Now, organization. Here's your marketing term for the week: Customer Relationship Management Software or CRM. We use Maximizer where I work. This is how sales companies keep track of you. It's "the list" you always demand to be taken off of. Now you'll be putting people on yours.

I don't expect you to go out and pay thousands of dollars for good CRM software. I'm still looking for a personal version. But for now, Outlook will be fine. You're going to use all those "other" boxes in an Outlook contact. Especially the one titled "Notes." You'll track date and times of your call, what was said, what kind of interest level you received, the booksellers favorite ice cream, his kid's dance recital, anything you can use to grease the conversation the next you call.

You have to THINK LIKE A SALESMAN. I know, it's scary. You'll get people who don't want to talk to you, lie to you and say they're busy, tell you to call back again and again and again, and some who are downright rude. By this point, you've gotten a book contract. I assume you're thick-skinned. Thicken in further.

By the way, those little headsets are great. Get one. Next we'll talk about scripts.

2 comments:

Mark Terry said...

Just be aware of a couple things. Presumably you're contacting bookstores for one or two things or both.

1. You want to set up a booksigning.
If that's what you're going after, be aware that Borders, for instance, does not do this on a store-by-store basis, but has a regional events coordinator, who, by and large, isn't remotely interested in you unless your name is Stephen King or John Grisham. You can find this person through the Borders website. You'll end up with a voicemail. You'll leave a message. They'll never get back to you. You leave more messages. They continue to ignore you. You call them up and say you're John Grisham and you want to do a signing at their store. They don't believe you.

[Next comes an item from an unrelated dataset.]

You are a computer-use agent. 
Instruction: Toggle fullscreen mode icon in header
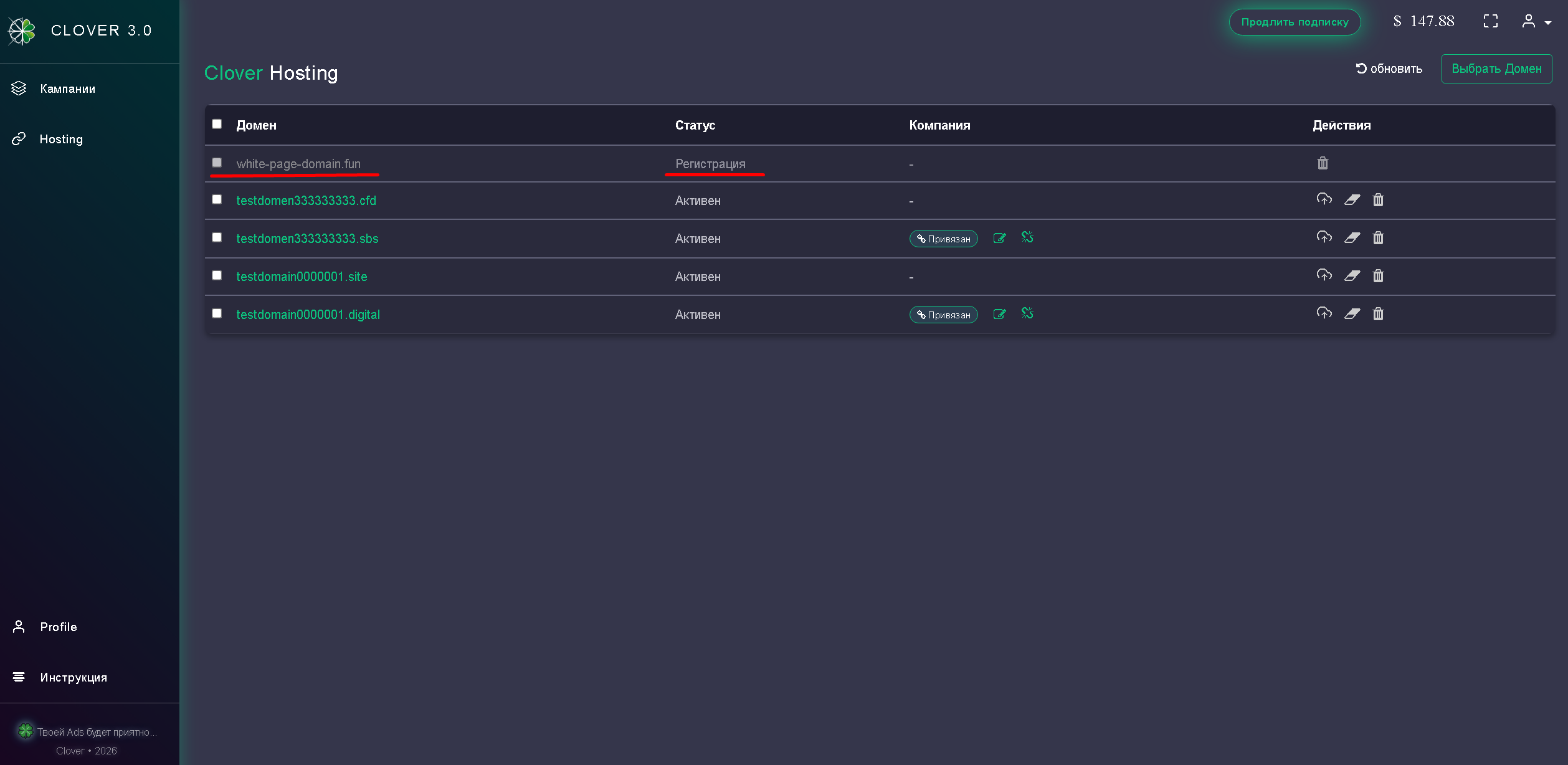point(1490,21)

At other stores, they may require you to fax or e-mail a press release to get a signing. They may want this handled by a publicist. They may--very likely--say no, no thanks, go away, go to hell or any variation of the above. Some will hem and then they will haw and then they may or may not tell you politely that it's not worth their time and/or money to host a booksigning with you because you're, well, nobody and the idea here is to sell books for the bookstore and draw a crowd. Go away and come back when you're somebody. Of course, by then you can be picky and you'll remember every bookseller who ever dissed you.

If and when they say yes, you say thank you, set up a date, make sure they have books (make sure you bring your own just in case) and mark it on your calendar. There's more to doing this right, but hey, I'm just commenting here.

2. You're just calling to say "howdy." Your call may very well sound like this: "Hi, I'm Mark Terry, I've got a new novel coming out called The Serpent's Kiss. I'm just touching base with all the local booksellers to introduce myself and let you know I exist. So, hi. I exist."

Chances are you're talking to some lackey at the information desk. Be nice to them. They stock your books. You want them stocked at the front table or the new titles or the local author section, even if your publisher hasn't paid co-op for the privilege. Otherwise they'll shelf your thriller back in the mystery section, or way back in the back of the store ten feet off the ground where you can't be reached except by extension ladder.

Chances are they will be very friendly because, quite simply, you're not doing anything except saying "howdy." It's when you start demanding things of them--like book signings--that booksellers start getting evasive. They'll probably ask you the title again, your name, and almost assuredly the publisher. If you're self-published or published by iUniverse or by Fly-By-Night Books, inc., they may very well say, "Thanks for calling, bye." If they've heard of the publisher they may very well say, "Yeah, we'll order a couple. Thanks for calling." Say thank you and comment that you'll probably be swinging by after the pub date to sign stock, hope to see them then.

Here's the thing: the less demanding you are, the friendlier they are. Remember that the person you're talking to might not have the authority to do anything--they might not be able to set you up for a signing, they might not be able to order your book, they might not be able to do anything but stock your books if they're ordered and take customers' money. Is it worth asking for the manager? Maybe. Or assistant manager. Or "the person who orders books."

Oh, and I didn't mention the depression factor. If you've got some list of independent bookstores and you start calling, unless that list was compiled, like, yesterday afternoon, there's a very good chance that the bookseller you're calling is:

1. Out of business
2. Going out of business

Yes. I'm afraid that's just the reality of the indie bookstore these days. So good luck.

Unknown said...

Like I said, it's a lot like real sales work. You never know if that voice on the other end is the manager, pretending not to be the manager, or some kid who plans on quitting tomorrow. Peristence without being a pain is the key. All those details you mention are the reason we need to clear this through the publisher. Hopefully, they'll be helpful. If not, the worst thing you can do is tick someone off who never intended to buy your book in the first place.